HEYKEL KOLONİSİ SEKRETERYASINDA 
Yaşar Tok, birkaç yıl da Uluslararası Taş Heykel Kolonisinin, Nihat Kömürcüoğlu vakfının Sanat danışmanlığını, sekreteryasını yürüttü. Burada çok da yararlı oldu. Sevgili Yılmaz Kahraman abinin resim atölyesinde, her salı yapılan sanatçı arkadaş toplantılarının ana kadrosunu oluşturanlardan biri idi Tok Yaşar. Heykeltraş Ali Dirier, Ressam Kemal Yenidede, Şair Hakan Keysan, Mimar Süleyman Boz, Mimar Ahmet Yoldaş ve ara sıra katılan bazı arkadaşlarla çok güzide bir gruptur. Şarap eşliğinde,  Sanat  edebiyat, resim, heykel  kent kültürü üzerine uzun sohbetlerle süslenen bir grup. Yaşar beklenmedik bir Aort Anevrizması rahatsızlığı ile PAÜ'de ameliyatla zor kurtarılmıştı.  Zamanla yaşama döndü.
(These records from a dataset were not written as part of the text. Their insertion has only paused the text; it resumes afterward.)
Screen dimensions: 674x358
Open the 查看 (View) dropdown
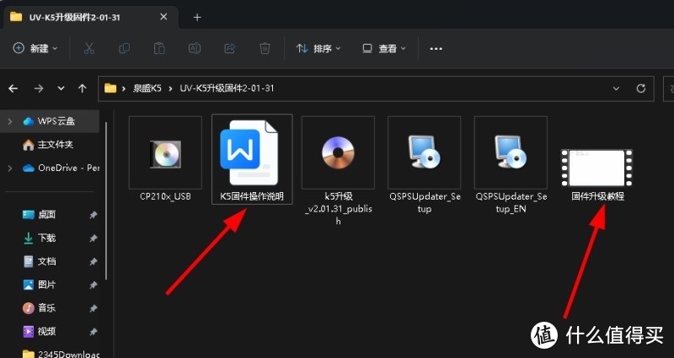pos(384,49)
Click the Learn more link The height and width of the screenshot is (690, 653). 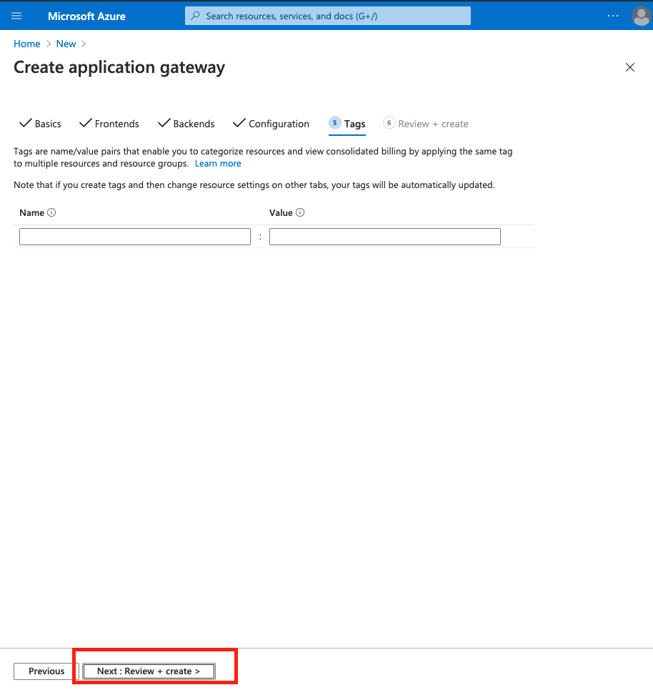[218, 164]
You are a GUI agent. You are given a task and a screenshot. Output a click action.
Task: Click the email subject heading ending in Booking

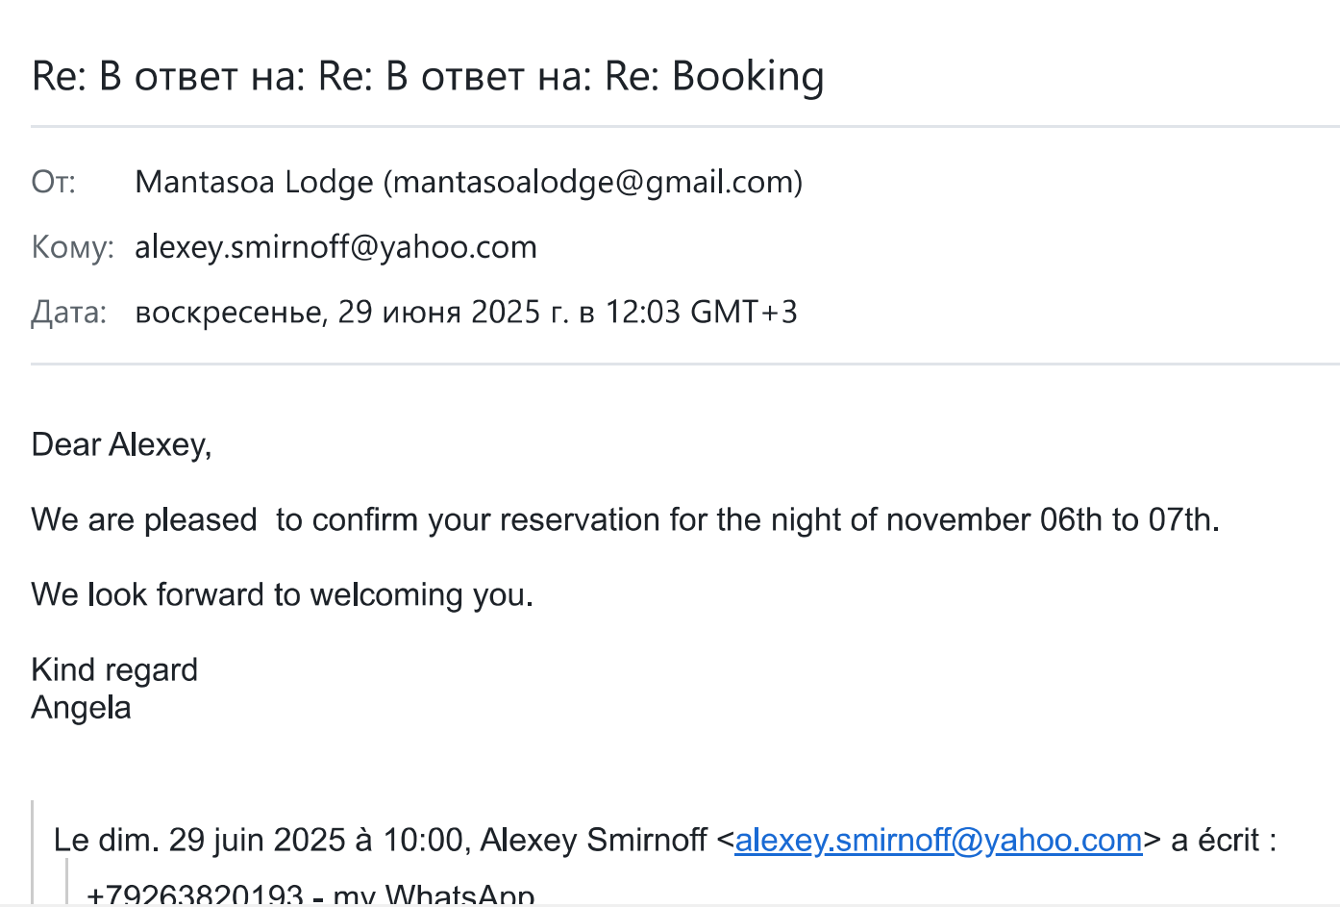(x=428, y=76)
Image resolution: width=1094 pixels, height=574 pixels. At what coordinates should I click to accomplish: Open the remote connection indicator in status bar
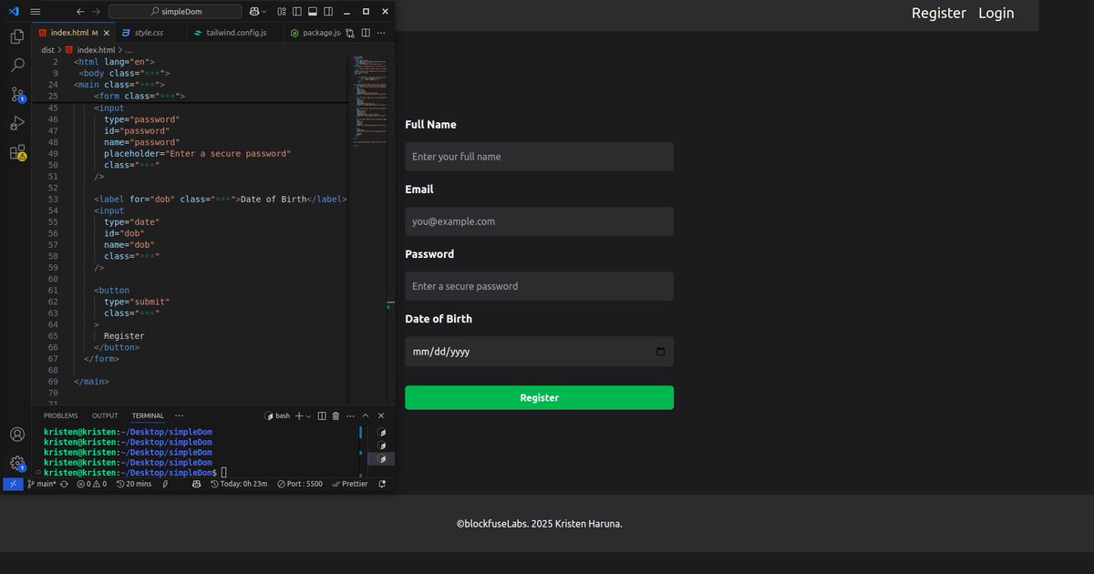tap(12, 484)
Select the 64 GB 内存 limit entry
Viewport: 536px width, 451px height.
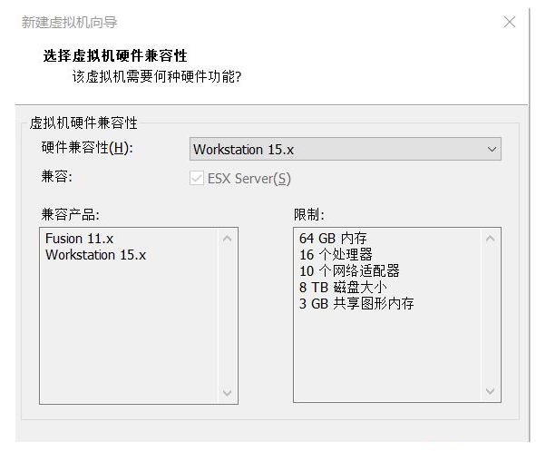333,239
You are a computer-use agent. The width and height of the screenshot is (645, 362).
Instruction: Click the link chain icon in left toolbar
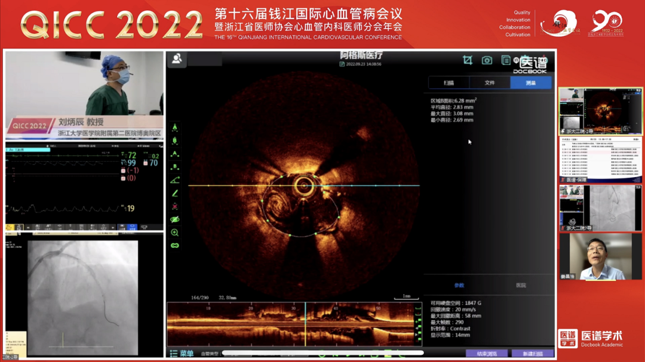175,246
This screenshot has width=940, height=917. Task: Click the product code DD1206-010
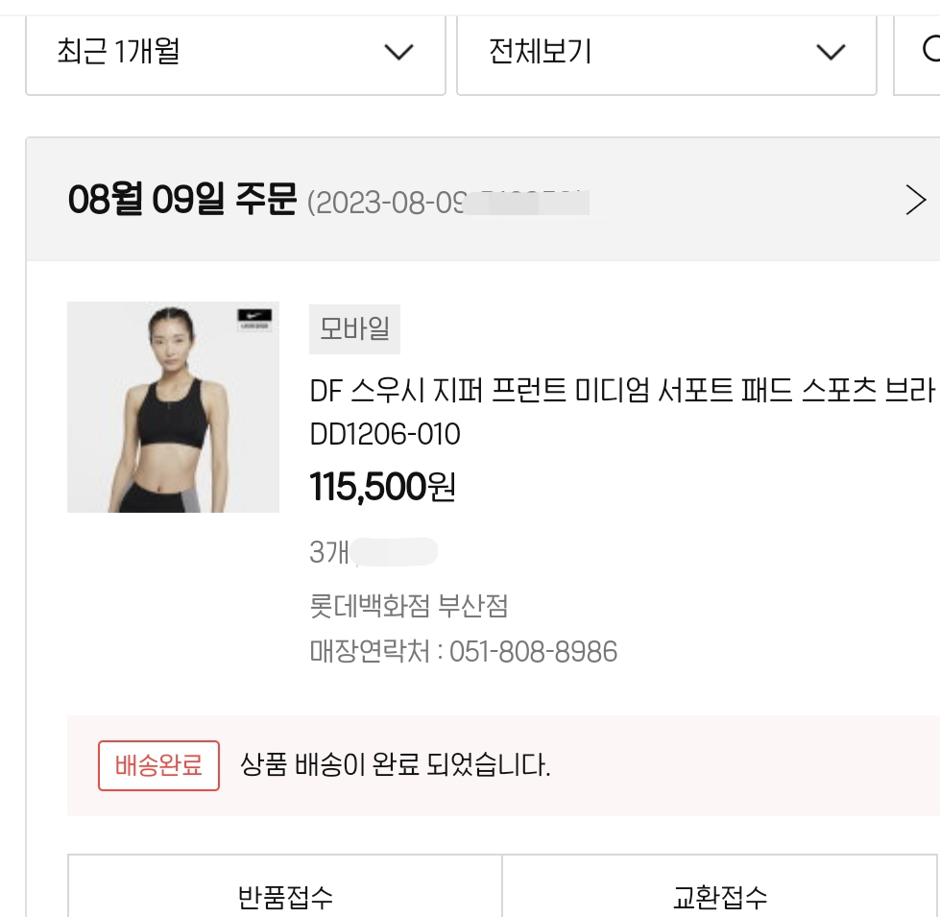tap(385, 435)
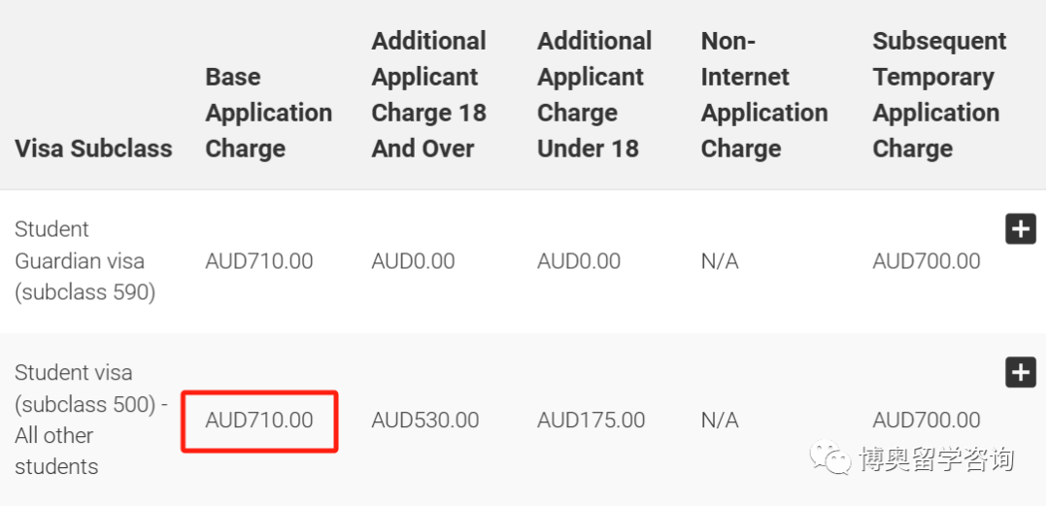The width and height of the screenshot is (1049, 506).
Task: Select the AUD700.00 cell in Student visa row
Action: pyautogui.click(x=927, y=421)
Dostları ile buluşmalarını sürdürüyordu. Yine hiç beklenmedik bir anda, İzmir'de önceki gün rahatsızlanıp, tekrar kalple ilgili ameliyata alınmış.. Maalesef kurtarılamamış. Oysa 2 gün önce sanatçı dostları ile  İzmir'de çekilen fotoğrafta çok mutlu görünüyordu. Hüseyin Yurttaş, Şerif Kutludağ, Fahreddin Koyuncu fotoğraftakilerden bazılarıydı.  Yaşar, mücadeleci, kararlılığı, fikri takibi olan, kültürel, doğal miras ve çevre savunucusu bir aktivist, iyi bir köşe yazarı,  araştırmacı bir gazeteci, dost canlısı  düzgün bir yurttaş olarak bu dünyada güzel izler, hoş sedalar bırakıp gitti. 



HEP KENDİNDEN VERDİ 
Çok erken bir gidişti bu. Yaşar Tok'un kaybı Denizli için yeri doldurulamaz bir eksikliktir. O Denizli'ye dışardan gelip de kentten çok şeyler alan, götüren yabancılardan değildi. Denizli'ye kendinden çok şeyler veren, katan  bu kentte izler bırakan çok değerli bir aydın idi.



YAŞAR TOK’U KAYBETTİK
(Yaşar Tok’un ardından; Zafer Gönenç)
Sevgili Yaşar, 80 öncesi devrimci kuşağın en sağlam örneklerindendir.  Kalemini çıkar ya da başka bir şey için  eğip bükmeyen, ‘sapına kadar gazeteci’ tanımının karşılığı, gerçek bir doğa ve tarih gönüllüsü, dopdolu bir entelektüel birikimin sahibidir. Onu Endüstri Meslek Lisesinin taş atölyelerinin yıkılmasını önleme mücadelesinde, Avdan Termik Santralini durdurma mücadelesinde, aynı yerde kömür sahalarının açılmasına karşı verilen mücadelede, Hierapolis’te antik kentin üzerine yapılmak istenen müze girişimine karşı sürdürdüğümüz hukuk mücadelesinde hep yanımızda gördük. Sadece gazeteci olarak bu konuları yazıp çizmez, elde ettiği bilgiyi, belgeyi davalarda delil olsun diye getirir, hukuk mücadelesini desteklerdi.  Daha üç beş gün önce 1991 yılında hazırlanan ve çoğunun unuttuğu Pamukkale Koruma Amaçlı imar planı kitabını arşivlerden bulup ‘davada işine yarar’ diye getirdi. Uzunca sohbet ettik, tekrar ameliyat olacağını, ameliyatın riskli olduğunu anlattı. Ameliyat sonrası buluşup üzerinde çalıştığı haberi konuşacaktık. Sonra bombayı patlatacaktı (!). Gazetecilik Yaşar’ın ruhuna işlemişti, ameliyata giderken canını değil yapacağı haberi düşünüyordu. Çok ama çok üzüldüm. Anısı önünde saygıyla eğiliyorum…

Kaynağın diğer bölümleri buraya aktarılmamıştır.